AT LIFEPLUS HOME Medical Products in Raymond, N.H., "no" is not the right answer.

It was for a time. April Mason, president of the independent home medical equipment company, well remembers hearing her customer service representatives on the phone saying, "No, you can't have that because your insurance company won't pay for it."

"Like everyone else, we had seen a growth in our managed care business, and I was beginning to notice a philosophical shift in our staff in terms of the customer service," Mason says. "I found that employees were becoming more payer-focused rather than patient-focused."

Rather than thinking of the patients as the customers, the reps were beginning to think of the payers in that role, she says. And that bothered Mason. Lifeplus, which has 10 locations in New Hampshire, Maine and Massachusetts, had always prided itself on customer service. But that appeared to be changing. "We were losing our identity as the company we were always proud of being," Mason says.

She began to ask herself some hard questions: "Why are we here? What is our role? Is our role just to be a gatekeeper for payers-or is our role to meet a patient's needs?" She concluded "that we are not an extension of a managed care organization. Our focus and our priority need to be our patients. End of story. If I don't have any patients, I don't need to provide oxygen to an MCO. What are they going to do with it?"

So about a year ago, Mason visited her company's locations and at each one called a special meeting with employees. "I instructed them to strike the word 'can't' from their vocabulary," she says, adding that she also told them to focus on "how we can fill [the patients'] needs, rather than how we can be a barrier to those needs.

"If there is clearly a need," she says, "there has to be a solution. We call it solution-focused selling; that's what we're doing."

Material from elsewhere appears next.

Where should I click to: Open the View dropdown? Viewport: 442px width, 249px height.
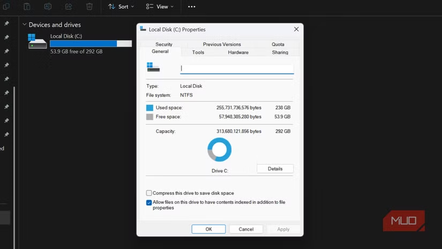click(x=160, y=6)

The result of this shift in attitude "has been amazing," she says. Customer service representatives were delighted to get permission to do what they were hired to do-get patients what they need. Sometimes, that means the patients pay for the products themselves. Sometimes, Lifeplus goes to bat for patients with their MCOs, even to the point of getting physicians involved in the discussions.

The reps also educate patients about what home medical products are available. "We have more empowered patients than we had before," Mason says. "And our referral sources appreciate our patient-friendly approach."

And the MCOs? Mason hasn't lost any business there, although she has renegotiated contracts. It has been a battle in some cases, she allows. But she stays focused on educating the MCOs about HME products and relies on the numbers generated by her activity-based costing to bolster her arguments for higher reimbursement. And while some new MCOs in her market haven't yet signed with Lifeplus, she predicts they'll come around.

The bottom line is that sales at Lifeplus are now exceeding goals, Mason says. She can't prove it's because of her just-don't-say-no philosophy, but "wisdom tells me it certainly can't hurt," she says. "If you're focused on the patient, how can you go wrong?"